## [Try it]
Count the lines below containing "will". Number only.

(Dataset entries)
>>>>>

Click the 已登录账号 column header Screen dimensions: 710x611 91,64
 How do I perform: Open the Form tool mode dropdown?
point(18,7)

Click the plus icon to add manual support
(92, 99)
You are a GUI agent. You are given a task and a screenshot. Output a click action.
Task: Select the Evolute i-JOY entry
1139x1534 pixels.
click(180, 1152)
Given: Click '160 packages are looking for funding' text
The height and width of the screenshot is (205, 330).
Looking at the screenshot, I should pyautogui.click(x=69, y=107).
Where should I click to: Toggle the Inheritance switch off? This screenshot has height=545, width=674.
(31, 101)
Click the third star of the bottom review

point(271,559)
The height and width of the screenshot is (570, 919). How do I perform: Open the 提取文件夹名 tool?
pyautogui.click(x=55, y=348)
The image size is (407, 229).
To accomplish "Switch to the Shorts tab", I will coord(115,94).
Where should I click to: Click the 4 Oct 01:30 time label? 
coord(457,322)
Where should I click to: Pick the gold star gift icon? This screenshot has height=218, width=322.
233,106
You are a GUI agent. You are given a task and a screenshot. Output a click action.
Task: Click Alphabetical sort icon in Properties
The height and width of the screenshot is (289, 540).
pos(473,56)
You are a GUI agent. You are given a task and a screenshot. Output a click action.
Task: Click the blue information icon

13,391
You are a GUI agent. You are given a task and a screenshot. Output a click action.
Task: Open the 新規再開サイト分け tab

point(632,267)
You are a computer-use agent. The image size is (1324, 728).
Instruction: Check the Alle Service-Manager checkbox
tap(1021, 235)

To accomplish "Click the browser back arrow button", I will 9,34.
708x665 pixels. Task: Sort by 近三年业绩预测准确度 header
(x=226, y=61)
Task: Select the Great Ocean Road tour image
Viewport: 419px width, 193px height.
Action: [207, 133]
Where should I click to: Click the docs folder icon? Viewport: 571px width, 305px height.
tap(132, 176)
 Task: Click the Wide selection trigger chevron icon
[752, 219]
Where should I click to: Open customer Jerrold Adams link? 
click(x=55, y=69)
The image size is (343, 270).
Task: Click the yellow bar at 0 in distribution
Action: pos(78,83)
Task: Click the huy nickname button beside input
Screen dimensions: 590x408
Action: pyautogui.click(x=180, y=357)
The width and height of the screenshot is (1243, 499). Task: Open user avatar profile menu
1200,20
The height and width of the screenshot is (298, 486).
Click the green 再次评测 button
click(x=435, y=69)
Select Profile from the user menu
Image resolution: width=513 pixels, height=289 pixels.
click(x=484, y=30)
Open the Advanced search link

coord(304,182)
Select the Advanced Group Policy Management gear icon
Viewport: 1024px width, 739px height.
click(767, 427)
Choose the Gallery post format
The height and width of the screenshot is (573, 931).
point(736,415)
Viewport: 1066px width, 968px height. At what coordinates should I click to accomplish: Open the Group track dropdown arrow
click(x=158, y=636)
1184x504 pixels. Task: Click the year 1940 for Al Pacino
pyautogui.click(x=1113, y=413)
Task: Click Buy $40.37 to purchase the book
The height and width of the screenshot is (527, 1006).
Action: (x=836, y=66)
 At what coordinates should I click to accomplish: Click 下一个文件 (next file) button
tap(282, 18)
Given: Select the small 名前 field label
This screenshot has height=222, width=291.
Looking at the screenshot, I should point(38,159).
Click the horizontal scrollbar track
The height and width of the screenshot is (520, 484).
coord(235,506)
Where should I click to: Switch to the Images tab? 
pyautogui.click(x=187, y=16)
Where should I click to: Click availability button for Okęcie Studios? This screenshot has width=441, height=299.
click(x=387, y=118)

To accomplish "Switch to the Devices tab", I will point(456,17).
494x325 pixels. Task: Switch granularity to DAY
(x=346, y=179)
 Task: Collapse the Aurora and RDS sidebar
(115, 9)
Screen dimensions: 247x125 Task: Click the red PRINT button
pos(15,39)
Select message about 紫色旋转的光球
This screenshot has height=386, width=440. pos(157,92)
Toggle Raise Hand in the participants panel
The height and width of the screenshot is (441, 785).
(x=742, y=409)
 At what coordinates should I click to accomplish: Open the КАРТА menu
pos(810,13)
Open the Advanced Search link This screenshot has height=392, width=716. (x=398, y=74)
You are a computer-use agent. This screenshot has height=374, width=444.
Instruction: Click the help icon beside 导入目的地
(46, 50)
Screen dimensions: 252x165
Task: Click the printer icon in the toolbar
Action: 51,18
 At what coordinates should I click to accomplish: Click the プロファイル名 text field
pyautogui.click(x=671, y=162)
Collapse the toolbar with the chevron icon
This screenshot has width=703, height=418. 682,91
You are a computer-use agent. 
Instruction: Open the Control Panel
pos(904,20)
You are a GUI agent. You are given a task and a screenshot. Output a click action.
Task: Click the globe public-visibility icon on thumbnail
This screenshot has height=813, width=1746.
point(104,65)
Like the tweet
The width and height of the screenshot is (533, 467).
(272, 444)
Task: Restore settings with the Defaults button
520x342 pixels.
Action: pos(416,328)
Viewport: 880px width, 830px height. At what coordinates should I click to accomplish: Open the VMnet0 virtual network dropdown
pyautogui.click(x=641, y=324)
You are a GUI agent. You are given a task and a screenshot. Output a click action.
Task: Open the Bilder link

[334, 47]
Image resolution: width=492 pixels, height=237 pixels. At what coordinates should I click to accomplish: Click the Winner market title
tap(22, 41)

<<<<<

## [Written answer]
3